One figure is the whole answer: the number of lines below that contain the word "will".

● **Source information**
----
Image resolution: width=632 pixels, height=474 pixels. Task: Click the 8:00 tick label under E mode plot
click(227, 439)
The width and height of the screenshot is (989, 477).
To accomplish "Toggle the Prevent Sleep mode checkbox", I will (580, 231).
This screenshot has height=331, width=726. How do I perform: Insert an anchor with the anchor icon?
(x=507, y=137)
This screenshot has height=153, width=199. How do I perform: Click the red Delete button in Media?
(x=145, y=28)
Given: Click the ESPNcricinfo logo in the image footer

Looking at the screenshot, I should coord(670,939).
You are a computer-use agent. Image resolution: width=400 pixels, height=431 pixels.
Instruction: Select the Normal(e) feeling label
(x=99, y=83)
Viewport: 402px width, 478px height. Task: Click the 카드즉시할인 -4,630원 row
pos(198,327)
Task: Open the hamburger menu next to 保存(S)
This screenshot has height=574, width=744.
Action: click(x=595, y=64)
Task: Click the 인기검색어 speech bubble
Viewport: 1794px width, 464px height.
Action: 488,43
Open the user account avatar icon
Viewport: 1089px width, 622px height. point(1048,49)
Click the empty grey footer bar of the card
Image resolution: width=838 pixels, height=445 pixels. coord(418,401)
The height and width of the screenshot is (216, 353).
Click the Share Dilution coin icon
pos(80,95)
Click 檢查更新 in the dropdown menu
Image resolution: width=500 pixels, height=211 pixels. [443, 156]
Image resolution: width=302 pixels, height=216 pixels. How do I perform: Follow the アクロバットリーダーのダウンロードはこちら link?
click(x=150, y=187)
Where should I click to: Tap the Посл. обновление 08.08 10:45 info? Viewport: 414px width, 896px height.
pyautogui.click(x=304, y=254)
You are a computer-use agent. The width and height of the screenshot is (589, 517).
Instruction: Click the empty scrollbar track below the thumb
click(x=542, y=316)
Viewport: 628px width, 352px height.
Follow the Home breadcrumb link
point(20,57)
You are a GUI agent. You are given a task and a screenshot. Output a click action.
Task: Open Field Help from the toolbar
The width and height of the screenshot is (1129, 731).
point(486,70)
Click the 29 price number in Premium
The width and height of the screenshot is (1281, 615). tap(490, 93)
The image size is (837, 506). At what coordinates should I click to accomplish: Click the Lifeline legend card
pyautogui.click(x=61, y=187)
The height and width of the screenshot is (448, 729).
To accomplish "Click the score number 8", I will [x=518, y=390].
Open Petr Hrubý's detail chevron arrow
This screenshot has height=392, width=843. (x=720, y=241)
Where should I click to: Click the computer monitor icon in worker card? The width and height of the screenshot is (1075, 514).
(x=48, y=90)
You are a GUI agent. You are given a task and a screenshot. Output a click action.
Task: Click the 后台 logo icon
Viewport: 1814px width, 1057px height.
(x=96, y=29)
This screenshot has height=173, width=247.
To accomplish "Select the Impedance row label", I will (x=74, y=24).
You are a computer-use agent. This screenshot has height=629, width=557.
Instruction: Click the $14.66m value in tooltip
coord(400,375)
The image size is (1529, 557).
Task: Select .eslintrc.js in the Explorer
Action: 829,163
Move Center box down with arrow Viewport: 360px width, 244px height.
----
● **Answer for this exercise**
3